BlueHost is a large and reputable provider of mass-market shared hosting. Their accounts are “unlimited”, and their terms of service essentially says that you can consume resources until you negatively impact other customers.
Now, in practice there are limits, and customers are sort of expected to know whether or not their needs fit shared hosting. Most people plan accordingly — although there have been some spectacular failures to do so, such as Sk*rt, a female-focused Digg competitor launched using BlueHost, prompting vast wonder at what kind of utter lack of thought results in trying to launch a high-traffic social networking site on a $7 hosting plan. Unlike Sk*rt, though, it was reasonable for 2D Boy to expect that shared hosting would cover their needs — hosting a small corporate site and blog. They were two guys who were making an indie garage game getting a gradual traffic ramp thanks to word-of-mouth, not an Internet company doing a big launch.
Limits are necessary, but no-notice termination of a legitimate company is bad customer service, however you slice it. Moreover, it’s avoidable bad customer service. Whatever mechanism is used to throttle, suspend service, etc. ought to be adaptable to sending out a warning alert: the “hey, if you keep doing this, you will be in violation of our policies and we’ll have to terminate you” note. Maybe even a, “hey, we will continue to serve your traffic for $X extra, and you have Y time to find a new host or reduce your traffic to normal volumes”. BlueHost does not sell anything beyond its $7 plan, so it has no upsell path; a provider with an upgrade path would hopefully have tried to encourage a migration, rather than executing a cold-turkey cut-off. (By the way, I have been on the service provider side of this equation, so I have ample sympathy for the vendor’s position against a customer whose usage is excessive, but I also firmly believe that no-notice termination of legitimate businesses is not the way to go.)

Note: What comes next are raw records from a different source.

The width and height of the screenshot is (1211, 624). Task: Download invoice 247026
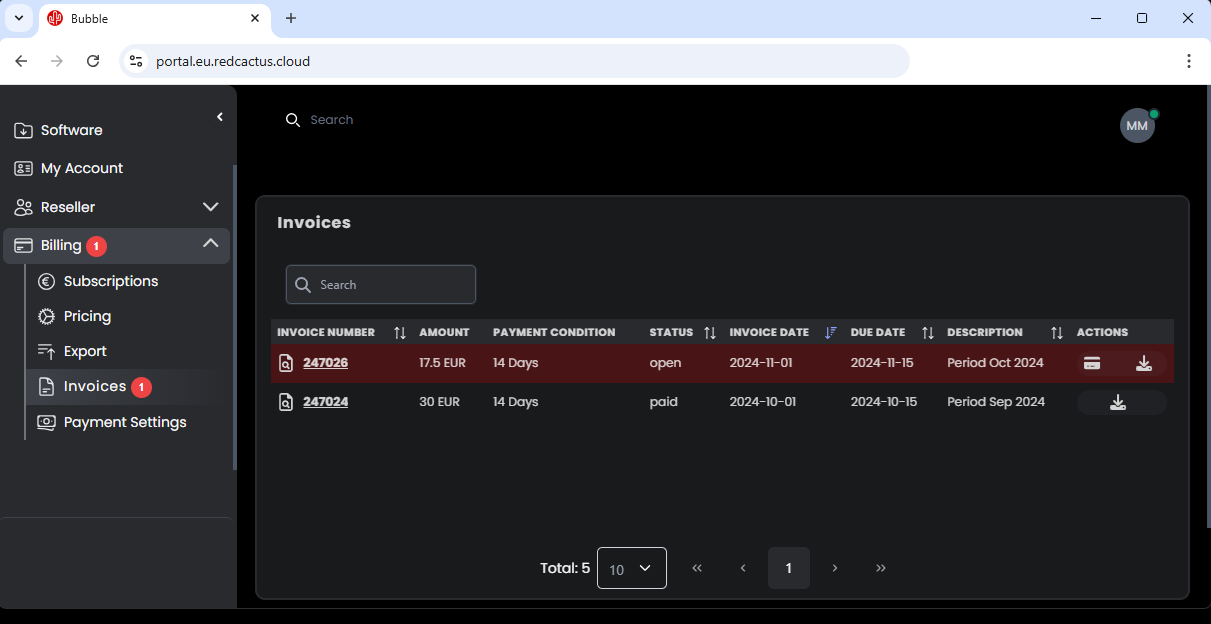tap(1144, 364)
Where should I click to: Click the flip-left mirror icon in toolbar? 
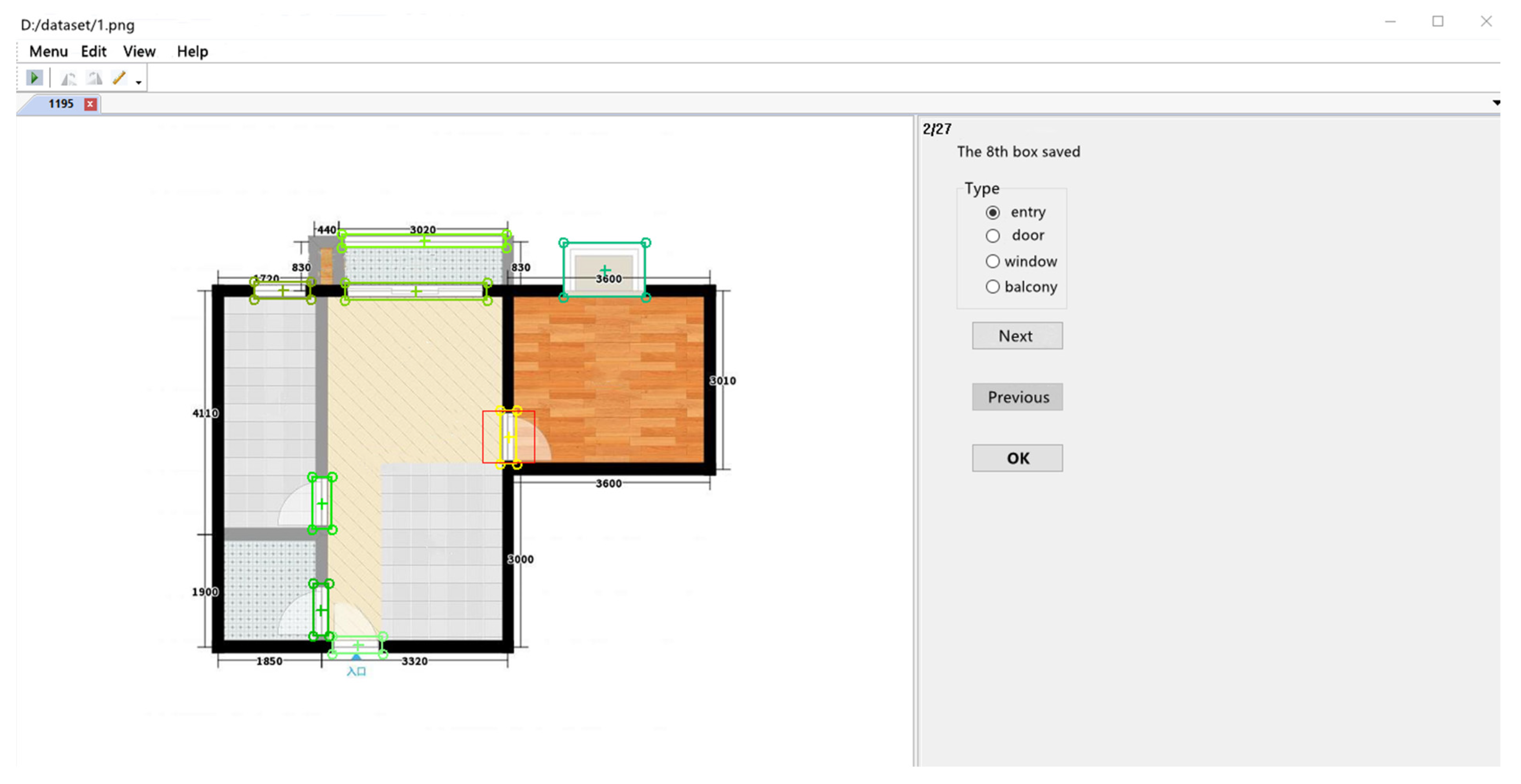[x=69, y=78]
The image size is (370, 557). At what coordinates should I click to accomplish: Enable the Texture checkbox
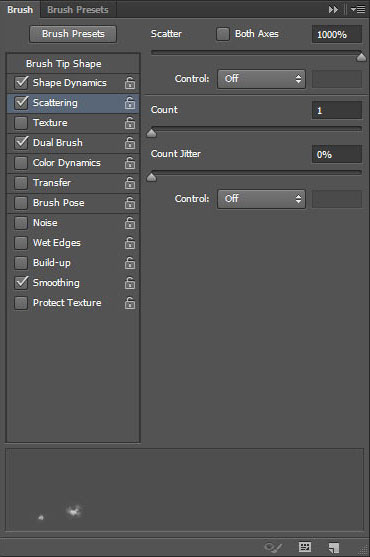pyautogui.click(x=21, y=123)
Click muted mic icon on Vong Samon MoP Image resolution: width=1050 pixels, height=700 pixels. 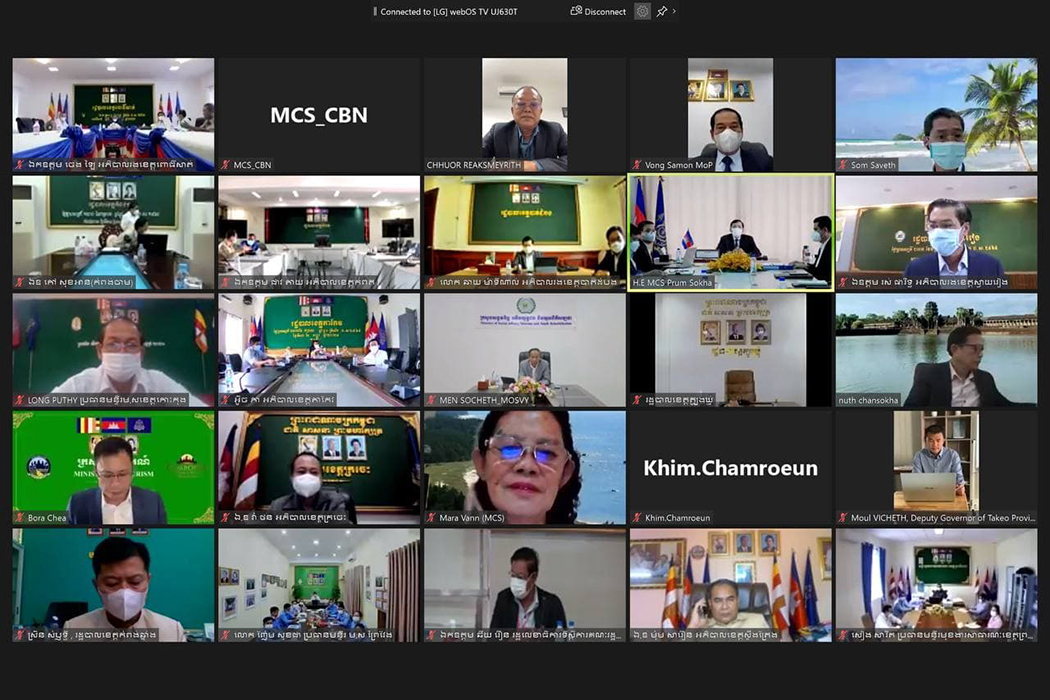pos(636,165)
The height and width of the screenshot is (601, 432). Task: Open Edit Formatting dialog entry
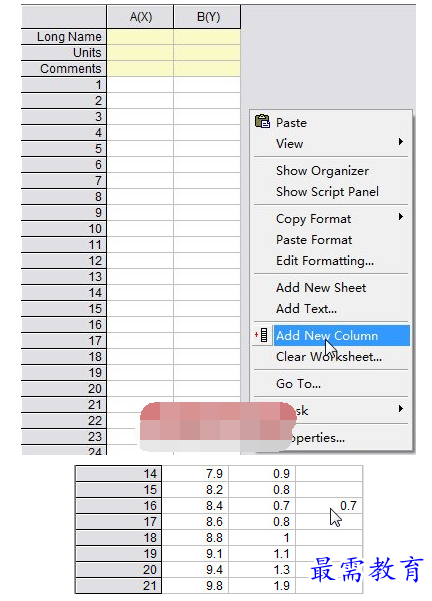click(x=325, y=261)
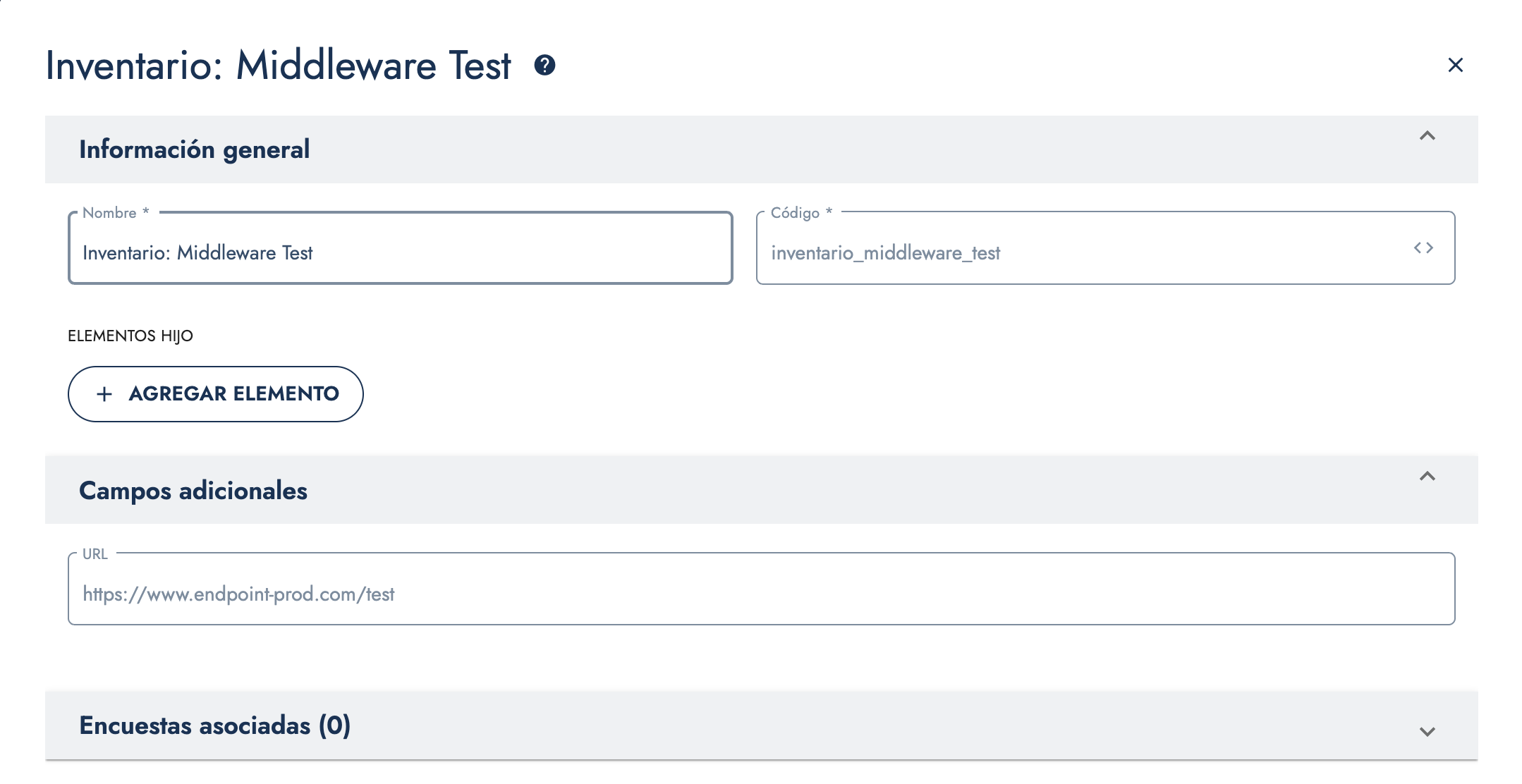Click the AGREGAR ELEMENTO button
Screen dimensions: 1522x784
(216, 394)
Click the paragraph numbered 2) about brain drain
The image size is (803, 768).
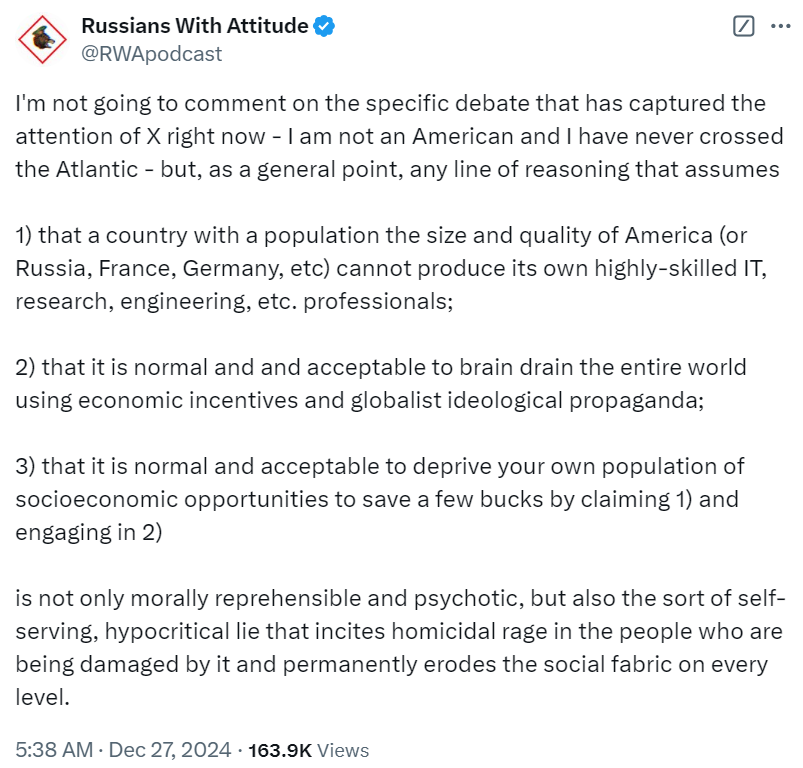380,383
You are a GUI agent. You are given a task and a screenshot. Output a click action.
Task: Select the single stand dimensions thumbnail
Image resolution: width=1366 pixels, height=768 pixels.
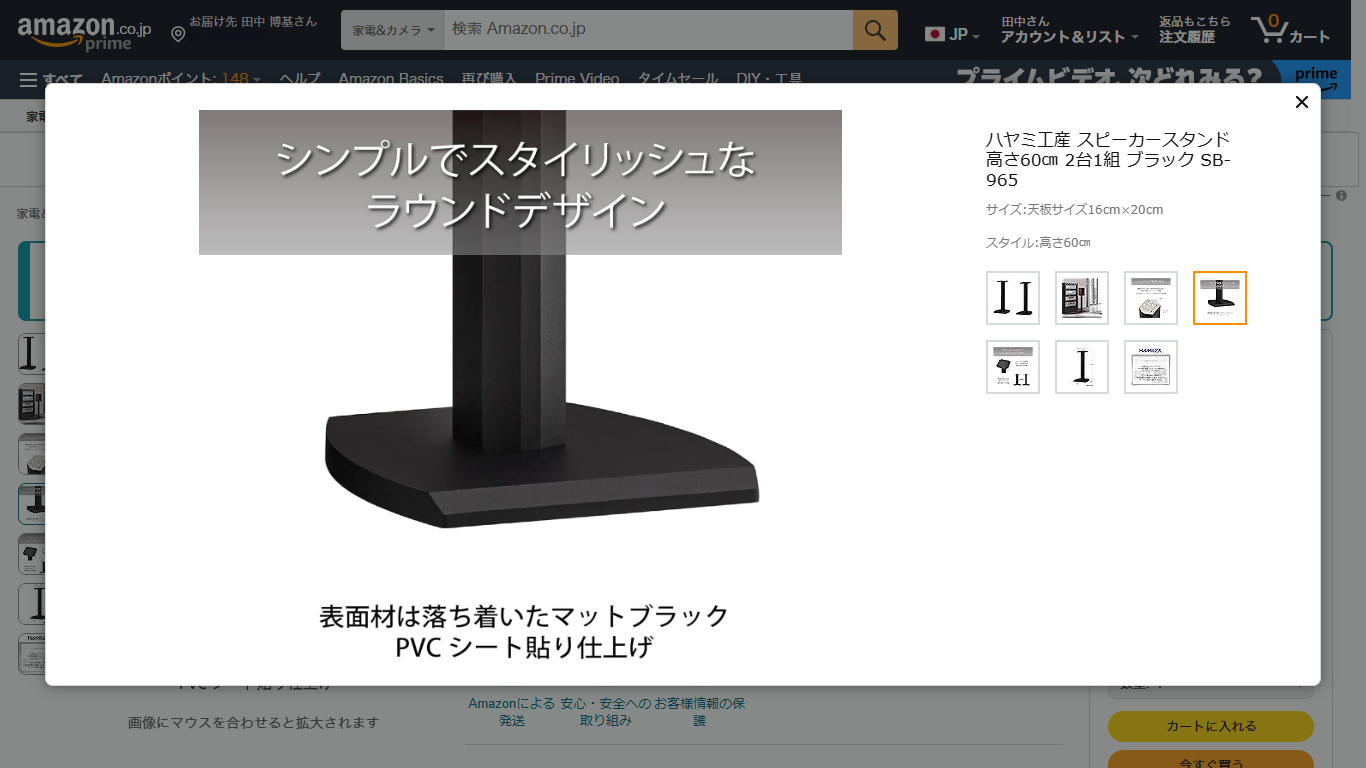tap(1082, 367)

Automated elastic scaling is the key feature of a cloud, and consequently, limits and the way that they’re enforced technically and managed from a customer service standpoint, will be one of the ways that cloud infrastructure providers differentiate their services.
A vendor’s approach to limits has to be tied to their business goals. Similarly, what a customer desires out of limits must also be tied to their business goals. The customer wants reliable service within a budget. The vendor wants to be fairly compensated and ensure that his infrastructure remains stable.
Ideally, on cloud infrastructure, a customer scales seamlessly and automatically until the point where he is in danger of exceeding his budget. At that point, the system should alert him automatically, allowing him to increase his budget. If he doesn’t want to pay more, he will experience degraded service; degradation should mean slower or lower-priority service, or an automatic switch to a “lite” site, rather than outright failure.
Perhaps when you get right down to it, it’s really about what the failure mode is. Fail friendly. A vendor has a lot more flexibility in imposing limits if it can manage that.